The fundamental and clinical issues associated with the management of torn ACL replacement remain those that were described by Frank and Jackson (1997) fifteen years ago. Back then, the concept of an effective tissue-engineered ligament for permanent ACL replacement was a new and exciting distant possibility. Today, such a concept is a very realistic outcome, with the evolution of nanotechnology, combined with a wider spectrum of biomaterials developed through interdisciplinary skills and know-how (Functional Tissue Engineering Conference Group, 2008). The development of tissue-engineered ACLs in vitro presents several advantages for the patients and for the orthopaedic surgeons. It avoids healthy tissue morbidity and thus, reduces the period of rehabilitation post-surgery. It allows the production of a substitute that has the proper length, diameter and scaffold to fit the joint and stabilize it. The modulation of matrix fibers in vitro by mechanical stimulation, cell-matrix interactions and structural modifications of the scaffold, are good indicators that the tissue-engineered ACL substitute will become a viable surgical option in a very near future.

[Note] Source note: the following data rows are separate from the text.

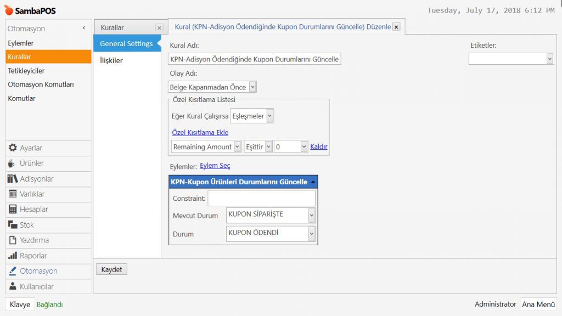Open Hesaplar via the calculator icon
The width and height of the screenshot is (562, 316).
tap(13, 210)
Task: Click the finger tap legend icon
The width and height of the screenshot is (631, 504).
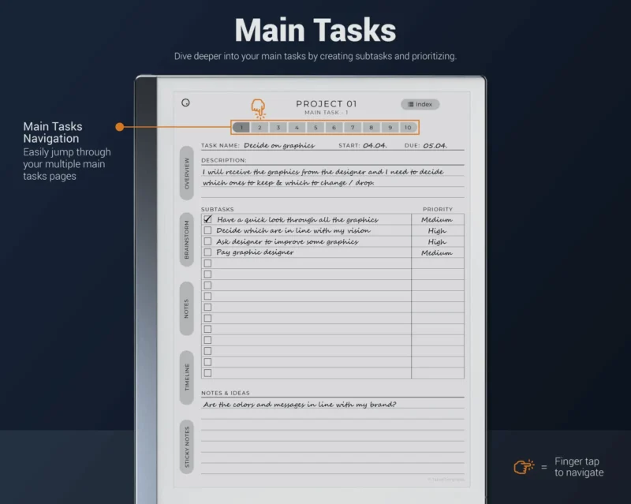Action: (524, 467)

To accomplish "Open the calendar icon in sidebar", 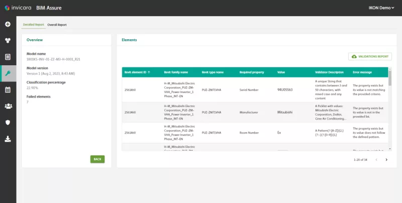I will [8, 90].
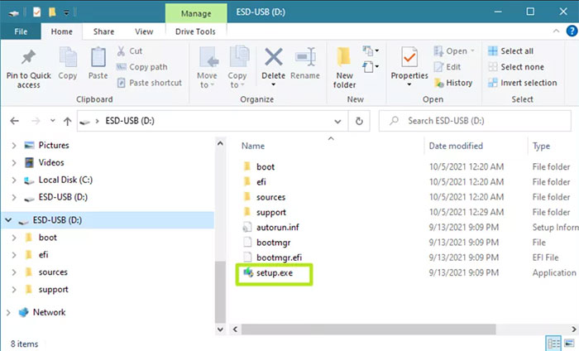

However, generation of an effective engineered ACL replacement that can withstand the in vivo loading environment is only a critical first step in a process. Implantation and post-implantation events are also critical to sustain the potential of such engineered constructs, and these include correct placement of the grafts to mimic normal loading patterns, as well as controlling the intraarticular environment of minimize the catabolic influence of persistent inflammation and maximizing the anabolic activities in this compartment. Such control could contribute to the long-term effectiveness of the constructs via prevention of loss of function via alteration of their creep properties and prevention of conversion to a structure with scar-like properties. With such control, knee function can be restored and risk for OA development later in life may be abrogated.